7. The learned Counsel for the Appellant has also submitted that the Trial Court has failed to conduct an individualised assessment of the progress of investigation qua the Appellant. Further, the reasons submitted by the investigation agencies are generic, non-specific and even cryptic. For instance, the Respondent has submitted before the Trial Court that the trail of funds and ISIS literature, which was purportedly shared by the Appellant needs to be looked into and studied. He states that this argument does not justify the extension of the custody of the Appellant. He has also submitted that the Respondent has failed to meet the threshold to demonstrate that the continued custody of the Appellant is necessary for completion of investigation and therefore an extension ought not to have been granted to the Respondent.
8. The learned Counsel for the Appellant has submitted that the Ld. Trial Court has not taken into consideration the submissions of the Appellant while examining the Public Prosecutor‟s Report with respect to the aspect of extension of the custody of the Appellant.

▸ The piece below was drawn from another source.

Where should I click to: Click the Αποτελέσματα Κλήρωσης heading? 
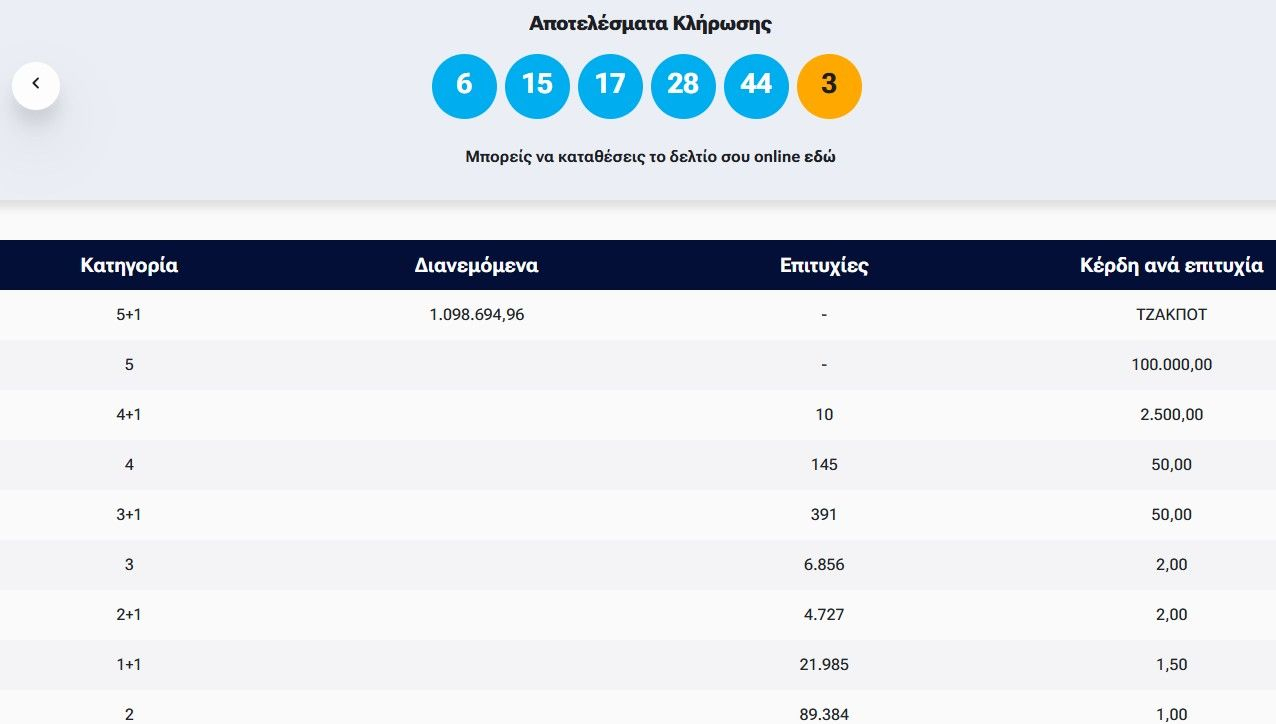pyautogui.click(x=650, y=24)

Furthermore, he points out that the investigation qua the appellant is substantially complete in view of the fact that in the Mumbai case charges have been filed by NIA-Mumbai on 04.11.2023, whereafter, on 09.12.2024 about 15 people were arrested from Maharashtra. He submits that the Ld. Trial Court has nowhere dealt with the fact as to whether pending investigation in the Delhi case had already been completed or not, nor has it dealt with the overlapping similarities between the two. Therefore, there were no cogent grounds for extension of custody of the Appellant by the Ld. Trial Court.
9. The second limb of the argument advanced by the by the Appellant concerns the failure of the Respondent to demonstrate necessity for continued detention under Section 43D(2)b of the UAPA. It has been urged that in the impugned orders, the Ld. Trial Court has failed to appreciate as to whether the continued detention of the Appellant was necessary for completion of the investigation. In particular, reliance has been placed upon para 8 of the impugned order dated 24.02.2024, which according to the Appellant fails to demonstrate any tangible link between continued custodial detention of the accused in achieving the purported investigative aims and the Trial Court has gravely erred in exercising its discretion under Section 43D(2) UAPA.

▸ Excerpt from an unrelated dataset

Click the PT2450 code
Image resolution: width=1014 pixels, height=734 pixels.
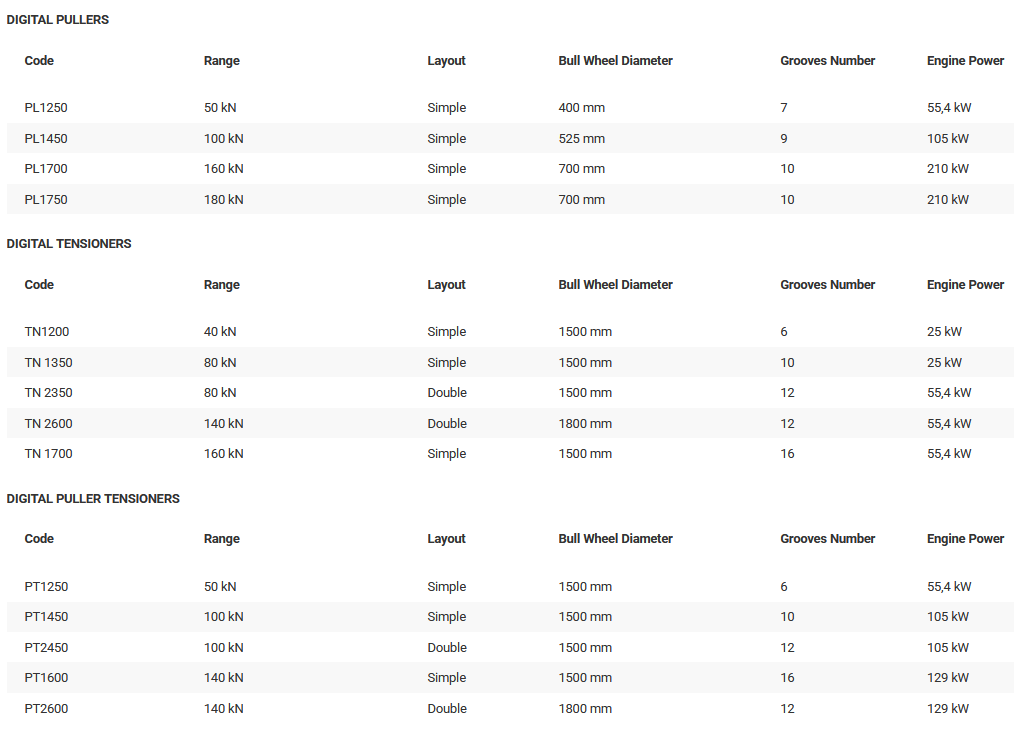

10. The learned Counsel for the Appellant has pleaded that there is no time limit prescribed under any law for investigative agencies to conclude investigation. Parliament has, however, placed a time limit on how long accused persons can be detained in custody as under trials during investigation. Expiry of that time limit does not result in closing right of agencies to investigate crime. Instead on expiry of that time limit a vested right is created for the accused to be released on bail.
11. The learned Counsel for the Appellant has placed reliance upon the judgment of the Apex Court in Hitendra Vishnu Thakur vs. State of Maharashtra, (1994) 4 SCC 602, which draws a distinction between the grounds for extension of the period of investigation and the right of the accused to get default bail. Additionally, he submits that as far as default bail is concerned the gravity of offence is irrelevant and the delay on the part of prosecuting agency to file a charge-sheet within the prescribed period or extended period of investigation should not be influenced by the merits or the gravity of the case.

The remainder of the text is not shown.